2. API standardization: BIAN's work on API standards aligns well with efforts to implement standardized, resilient interfaces between systems, including Open Banking and other regulatory and ISO standards for banking APIs.
3. KPI alignment: The clear definition of service centers in the BIAN model facilitates the alignment of performance indicators with specific business capabilities.
4. Data optimization: BIAN's business object model provides a reference for optimizing data structures and reducing redundancy across systems.
Ongoing Monitoring and Incident Management
The work done in these three stages enables more effective ongoing monitoring, incident management, and reporting. By having a clear, standardized map of critical business services, their supporting IT resources, and associated risks and controls, banks can:
1. More quickly identify the business and security impact of IT-related incidents
2. More effectively prioritize incident response efforts
3. Provide more meaningful reports to management and regulators
4. Continuously improve the bank’s cyber resilience posture
The Value Stream in Action
Running the value stream is not a one-time effort.

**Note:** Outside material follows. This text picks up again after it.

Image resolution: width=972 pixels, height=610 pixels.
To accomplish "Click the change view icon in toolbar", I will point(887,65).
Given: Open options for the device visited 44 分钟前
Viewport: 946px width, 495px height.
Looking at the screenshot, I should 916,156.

It can be triggered by large-scale requirements for improving the risk framework, such as new regulatory requirements like DORA or significant changes to existing requirements that may be mandated by the regulators or inferred from regulatory or judicial activities.

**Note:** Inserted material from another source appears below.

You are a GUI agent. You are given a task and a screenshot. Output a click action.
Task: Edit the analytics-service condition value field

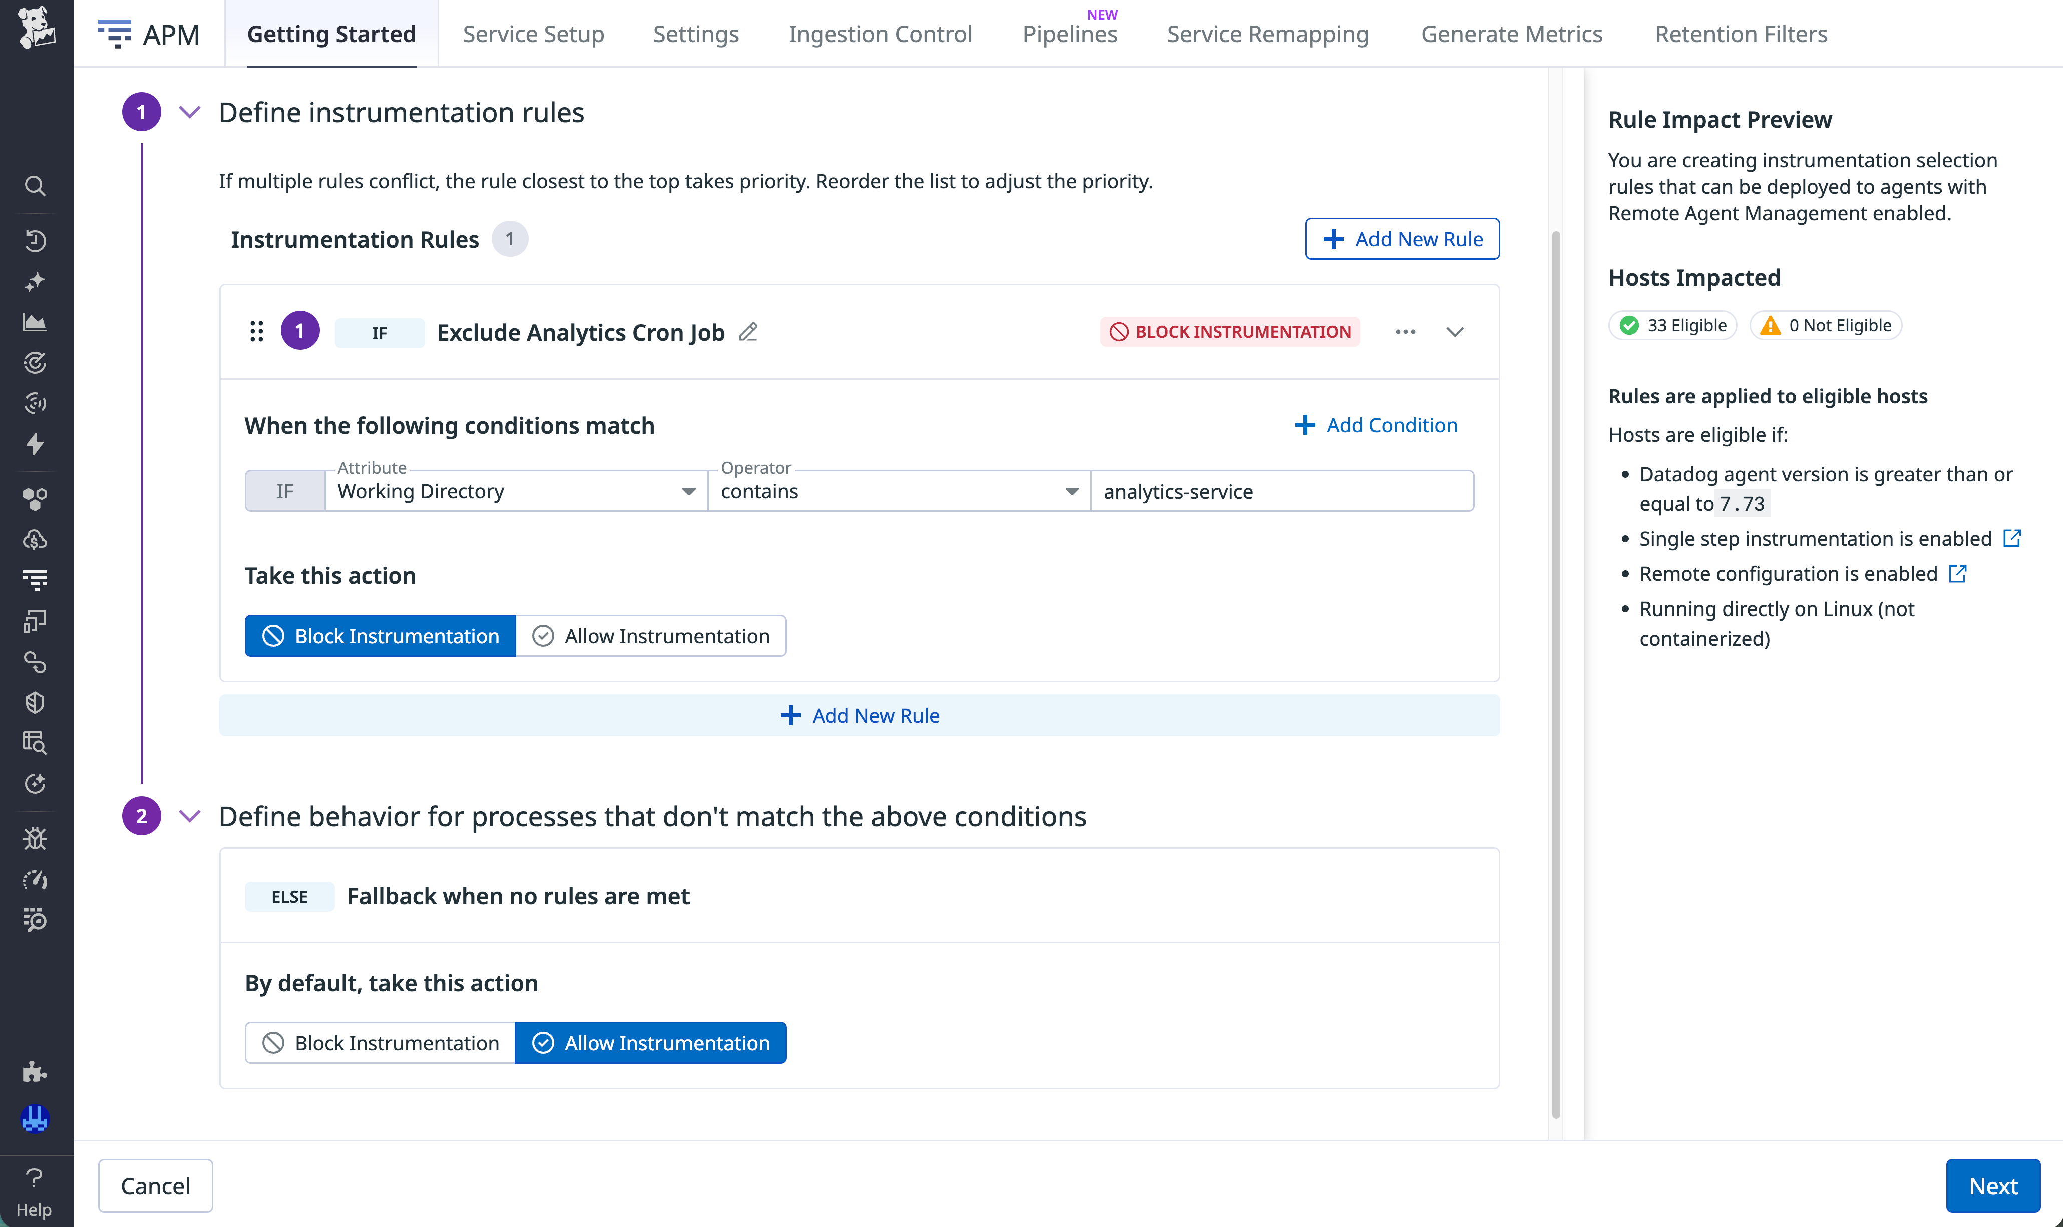[1281, 490]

The value stream should also be more routinely applied on a smaller scale in response to changes in the bank’s process and application landscape, such as the introduction of new applications or business processes, retirement of old systems, or significant updates to existing integrations and information flows.
By using a standard reference model like BIAN consistently across these activities, banks can ensure that cyber resilience efforts remain aligned and effective over time, even as their technology landscape evolves.
Conclusion: The Power of Standardization in Cyber Resilience
As regulatory requirements for cyber resilience in banking continue to evolve and become more stringent, the importance of a structured, standardized approach to managing ICT risks cannot be overstated.
By adopting a value stream approach underpinned by industry-standard reference models like BIAN, banks can:
1. More easily identify and map their critical business services and supporting IT resources
2. Establish more comprehensive and consistent risk management frameworks
3. Optimize their technology landscapes to enhance resilience and reduce complexity
4. Enable more effective ongoing monitoring and incident management
5. Demonstrate compliance more convincingly to regulators
While the task of enhancing cyber resilience may seem daunting, especially in the face of regulations like DORA, the use of standard reference models provides a clear path forward. By leveraging industry-standard frameworks, banks can not only meet regulatory requirements more efficiently but also build a stronger, more resilient foundation for their digital future.
As the financial sector continues to evolve and face new challenges, those institutions that embrace standardization in their approach to cyber resilience will be best positioned to thrive in an increasingly digital and interconnected world.